Gary advocates protecting the environment, especially water resources, increasing voter participation and working for "social justice," Gary said.
He is seeking the District 5 council seat, as are Robert Eschenfelder and James Bennett.
Gary lives and operates Homework Ink Inc., his small document conversion and computer networking business, at 5458 28th St. S. The company helps others submit electronic filings to the Securities and Exchange Commission. Gary and his wife, Dena, have a 19-month-old son.
Gary gained political experience as the media chairman for the Pinellas Green Party during Ralph Nader's campaign this year for president, but Gary is seeking elective office for the first time.
His resume includes a diverse series of life experiences he says qualify him to represent the diverse people living in southernmost St. Petersburg. His resume lists experience as a pipe fitter, a computer specialist, a hatchery quality control consultant in the Dominican Republic, a fine dining captain and wine steward, a wine buyer and a vineyard and cellar hand in Australia.
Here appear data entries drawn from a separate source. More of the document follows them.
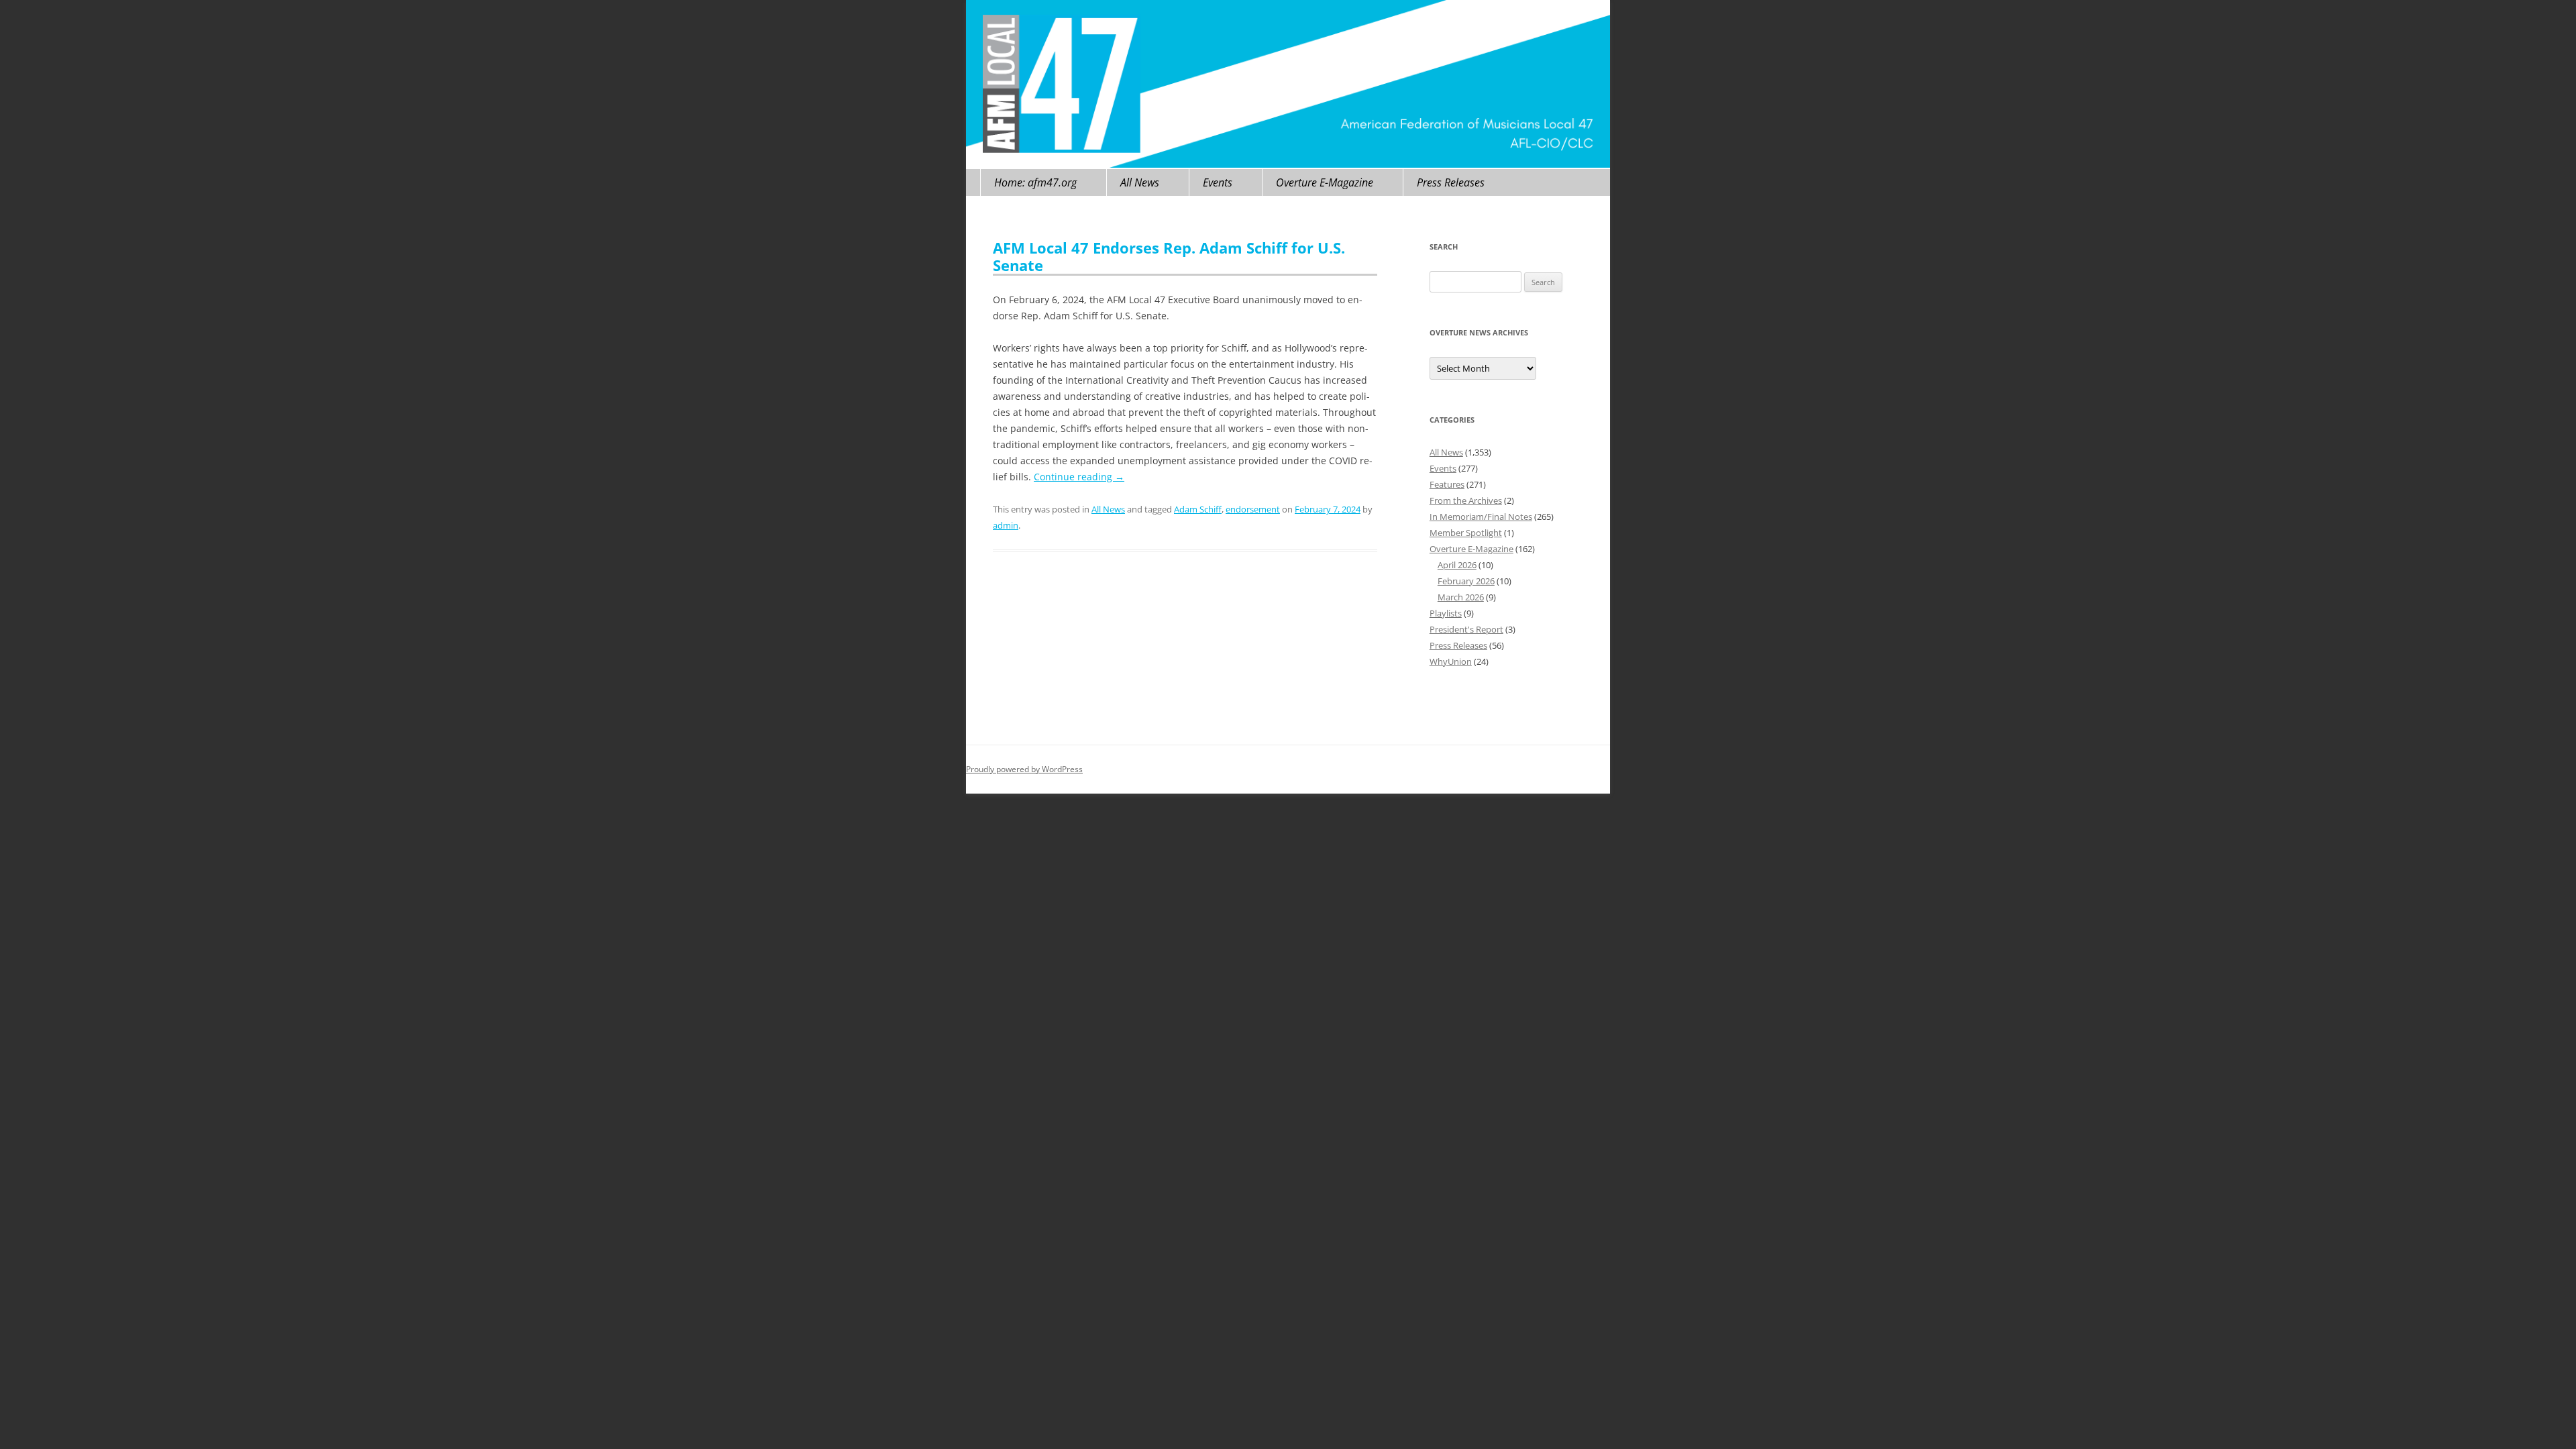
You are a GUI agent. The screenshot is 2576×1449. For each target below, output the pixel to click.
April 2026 (1457, 565)
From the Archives (1466, 500)
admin (1005, 525)
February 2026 (1466, 581)
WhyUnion (1451, 661)
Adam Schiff (1198, 509)
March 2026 (1461, 597)
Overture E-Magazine (1324, 182)
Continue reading (1079, 476)
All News (1139, 182)
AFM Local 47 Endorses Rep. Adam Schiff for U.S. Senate (1169, 256)
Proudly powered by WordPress (1024, 769)
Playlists (1446, 613)
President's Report (1466, 629)
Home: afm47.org (1035, 182)
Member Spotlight (1466, 533)
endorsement (1253, 509)
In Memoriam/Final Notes (1481, 517)
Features (1447, 484)
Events (1217, 182)
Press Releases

"In my district, we have 25-room mansions and $25,000 houses," Gary said "I can relate to everyone, from business owner down to waiter."
Gary says he would provide boxes next to each City Council agenda item on the city's Web site for residents to type their input, with a similar automated phone line for residents without computers.
"I would like to see more of an information flow to the council instead of from the council," he said. He plans to make a voter registration drive a centerpiece of his campaign, he said.
Gary is plowing through the annual reports of Tampa Bay Water and the Southwest Florida Water Management District to understand the area's water shortage. He said he advocates more conservation.